What the recent arrests of anti-monarchy protesters by the Met police reveal about our core liberties

By Fatou Ferraro Mboup

Published May 9, 2023 at 06:20 PM

Reading time: 2 minutes

On Saturday 6 May 2023, while King Charles was being handed the most decadent sword in all of history, a group of six anti-monarchy protesters were arrested in London as they tried to exercise their democratic right. Placards in hand and inside of a car the group were hauled out of the centre of the city and arrested by guess who? None other than the Metropolitan police.
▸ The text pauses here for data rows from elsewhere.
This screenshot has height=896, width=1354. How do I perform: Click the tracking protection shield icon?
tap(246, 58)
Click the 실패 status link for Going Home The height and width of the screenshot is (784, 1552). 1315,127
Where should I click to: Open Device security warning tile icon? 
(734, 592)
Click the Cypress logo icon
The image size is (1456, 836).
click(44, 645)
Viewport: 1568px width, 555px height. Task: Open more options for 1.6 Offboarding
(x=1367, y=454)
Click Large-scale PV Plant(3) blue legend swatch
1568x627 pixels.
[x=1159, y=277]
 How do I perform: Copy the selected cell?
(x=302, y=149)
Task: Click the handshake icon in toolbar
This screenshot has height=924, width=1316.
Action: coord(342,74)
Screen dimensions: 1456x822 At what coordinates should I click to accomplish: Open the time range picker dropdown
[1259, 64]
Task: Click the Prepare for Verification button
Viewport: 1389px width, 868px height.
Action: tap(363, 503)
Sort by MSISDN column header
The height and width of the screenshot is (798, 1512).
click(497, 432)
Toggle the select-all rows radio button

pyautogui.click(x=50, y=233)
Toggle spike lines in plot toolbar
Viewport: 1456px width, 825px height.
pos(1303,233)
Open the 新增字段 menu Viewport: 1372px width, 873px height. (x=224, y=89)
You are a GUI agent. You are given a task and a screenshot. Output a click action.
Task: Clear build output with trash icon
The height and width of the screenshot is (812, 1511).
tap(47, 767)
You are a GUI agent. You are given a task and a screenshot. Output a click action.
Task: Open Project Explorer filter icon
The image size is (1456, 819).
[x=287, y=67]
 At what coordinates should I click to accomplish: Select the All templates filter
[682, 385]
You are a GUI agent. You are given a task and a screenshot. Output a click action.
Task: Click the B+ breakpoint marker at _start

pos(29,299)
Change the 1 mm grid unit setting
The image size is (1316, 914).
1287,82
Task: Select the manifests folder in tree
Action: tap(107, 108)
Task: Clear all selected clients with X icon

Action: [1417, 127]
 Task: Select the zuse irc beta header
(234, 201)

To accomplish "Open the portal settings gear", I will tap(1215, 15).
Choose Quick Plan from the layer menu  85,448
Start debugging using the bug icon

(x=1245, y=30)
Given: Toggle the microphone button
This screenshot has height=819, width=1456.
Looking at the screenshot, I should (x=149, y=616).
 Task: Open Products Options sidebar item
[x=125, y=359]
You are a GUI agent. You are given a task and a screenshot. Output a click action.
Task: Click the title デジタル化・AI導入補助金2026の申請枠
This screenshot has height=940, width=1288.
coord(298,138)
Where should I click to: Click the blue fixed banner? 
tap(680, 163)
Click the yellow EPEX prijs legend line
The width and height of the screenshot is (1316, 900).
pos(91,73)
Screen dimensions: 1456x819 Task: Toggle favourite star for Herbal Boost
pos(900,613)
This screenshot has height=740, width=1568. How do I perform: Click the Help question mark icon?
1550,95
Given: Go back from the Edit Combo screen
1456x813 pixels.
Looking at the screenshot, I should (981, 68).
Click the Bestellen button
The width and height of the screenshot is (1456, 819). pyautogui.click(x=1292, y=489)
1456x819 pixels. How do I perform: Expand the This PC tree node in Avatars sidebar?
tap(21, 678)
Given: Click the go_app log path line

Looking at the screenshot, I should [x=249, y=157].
Is anyone surprised?

Why are protesters in the UK under threat right now?

In 2022, a new bill was announced by the British government which laid out plans to massively restrict the freedom and rights of protesters in the UK. The Public Order Act received royal assent and therefore became an act of Parliament on 2 May 2023. And from what we can see, it’s already become a very useful tool for the ever-aggressive Met police.

The bill is quite extensive, but overall its primary powers revolve around the fact that the police now have far greater powers when it comes to stopping, halting, or completely stamping out any and all protests they deem “disruptive.” Of course, as far as the British government is concerned, every protest is “disruptive.

In most countries, a constitutional right to freedom of expression and peaceful assembly feels as though it should be an assured facet of everyday life. The problem is, UK institutions have decided to redefine what’s considered peaceful, and what’s not—this undemocratic shift massively impacts the rights of not only activists but also average citizens.

Current UK Prime Minister Rishi Sunak has made it abundantly clear that he supports the police when it comes to cracking down harder on activists. In a statement in January of this year, Sunak announced: “The right to protest is a fundamental principle of our democracy, but this is not absolute. A balance must be struck between the rights of individuals and the rights of the hard-working majority to go about their day-to-day business.”

The political leader carried on: “We cannot have protests conducted by a small minority disrupting the lives of the ordinary public. It’s not acceptable and we’re going to bring it to an end. The police asked us for more clarity to crack down on these guerrilla tactics, and we have listened.

Since when did holding up placards and chanting constitute guerrilla tactics? One of the primary kinds of activism the government is trying to quash is the disruption of public transport and railways, as well as the method of locking oneself to buildings or objects.

The sad truth of the matter is, Sunak and the rest of the Conservative party would rather give the authorities greater power to keep activists locked in prison, then address the legitimate problems this country is currently facing.

The Met police expresses “regret” for arresting the six anti-monarchy protesters

In a highly embarrassing and somewhat satisfying result, The Met police later apologised for arresting the six protestors on Coronation day. According to the BBC, Republic chief executive Graham Smith, who was among the group, said he has now received a personal apology from police officers. Smith stated: “They seemed rather embarrassed to be honest.” The activist also stated that the group would be taking action against the authorities.

A statement, publicised by the Met police following the release read: “We regret the arrests that were made at today’s protest. We respect the right to peaceful protest and we understand the importance of raising awareness of important issues such as climate change. However, we had no choice but to take action when protesters began to obstruct the highway and disrupt the coronation ceremony.

Members of Westminster City Council’s women’s safety campaign Night Stars, which distributes rape alarms and other goods, were also among the 64 persons detained on Saturday. Police had claimed that intelligence alleged the group were planning on using the alarms during the Coronation—in order to disrupt the procession, as reported by The Guardian.

Our generation has the power to shape the future and explore new ways of governing that accurately reflect our values and aspirations. These recent arrests clearly emphasise that the future we’ve all been worried about is already here.